Ricevute a quietanza dell’avvenuto pagamento dell’importo del canone di locazione ritenute irregolari dall’erede del locatore – Quando interviene la prescrizione del diritto del presunto creditore di pretendere l’importo degli attestati di avvenuto pagamento considerati irregolari?


Ho un regolare contratto di locazione di un appartamento e ho sempre versato al locatore la somma dell’affitto in contanti che rilasciava ricevuta (quelle standard da blocchetto): il locatore però è deceduto e chi ha preso in carico l’appartamento e la riscossione delle somme dell’affitto ha controllato le ricevute contestandone alcune cui non gli risultano esistenti.

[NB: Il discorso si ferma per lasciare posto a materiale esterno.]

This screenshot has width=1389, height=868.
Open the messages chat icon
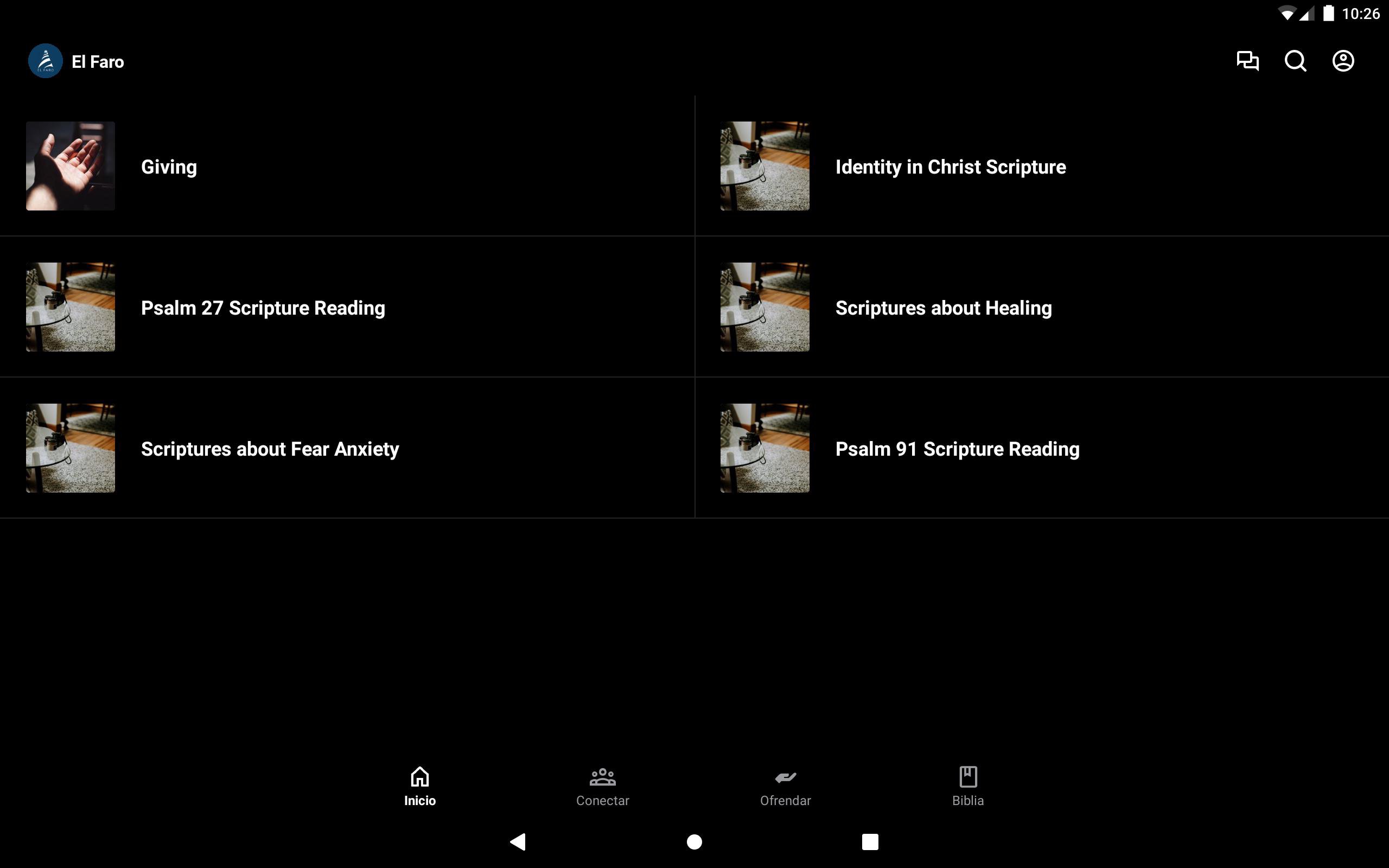pyautogui.click(x=1247, y=61)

Ora, dovendo produrre le ricevute a dimostrazione dei pagamenti, alcune ricevute non sono del blocchetto poiché il locatore (donna anziana ma con piene facoltà a riscuotere l’affitto) avendo esaurito il blocchetto ha chiesto di scrivere la ricevuta in duplice in modo di avere entrambi una copia.

Le ricevute venivano sottoscritte dal locatore cui copia rimaneva ad entrambi (come il blocchetto). Il problema ora è sorto in quanto una di queste ricevute di circa cinque anni fa è in fotocopia dell’originale e non trovo quella rilasciata dal locatore; altra ricevuta il locatore ha consegnato la seconda copia ossia quella ricalcata. Il quesito è queste ricevute dette così “anomale” devono essere riversate?

L’articolo 2948 del codice civile stabilisce che si prescrivono in cinque anni (decorrenti dalla data di scadenza del pagamento) le pigioni delle case, i fitti dei beni rustici e ogni altro corrispettivo di locazioni.

L’interruzione del termine prescrizionale interviene solo nel momento in cui il nuovo locatore trasmette al presunto debitore una comunicazione scritta in cui contesta l’anomalia di specifiche ricevute, chiedendo il versamento dell’importo a corrispettivo. Fino a quando ciò non avverrà, il decorso del termine di prescrizione non si interrompe.

Decorso il termine prescrizionale il creditore non può più pretendere il corrispettivo di eventuali ricevute accertate (dal giudice) come anomale o falsificate.

Comunque, in un eventuale contenzioso giudiziale (citazione per illecito arricchimento) avviato, quando ancora non sia intervenuta la prescrizione quinquennale, dall’erede del defunto locatore oppure nell’opposizione a decreto ingiuntivo proposta dal debitore ingiunto dopo la richiesta effettuata dalla controparte, il conduttore del locatore defunto potrebbe eccepire, almeno come indizio a favore, che l’eventuale debito maturato per le mensilità corrispondenti alle ricevute considerate anomale, avrebbe potuto essere menzionato nelle ricevute successive.

Infine, va ricordato all’erede conduttore che sulla ricevuta originale vi è l’obbligo di apporre una marca da bollo di due euro. Il locatore ha l’obbligo di apporre la marca sulla ricevuta, mentre l’inquilino ha l’obbligo di pagarla. Nessuno può escludere che il l’inquilino abbia pagato la marca da bollo poi non apposta, come dovuto, dal locatore defunto.

Qualora le marche da bollo non siano state apposte dal locatore defunto sulle ricevute originali (moduli da blocchetto o fogli sottoscritti in veste di scrittura privata) detenute dal conduttore, ciò costituirebbe un validissimo motivo, considerato il numero di ricevute originali senza apposizione di una marca da bollo annullata, per lasciare le cose come stanno (i debiti verso lo Stato del debitore ed evasore defunto, vanno saldati dagli eredi).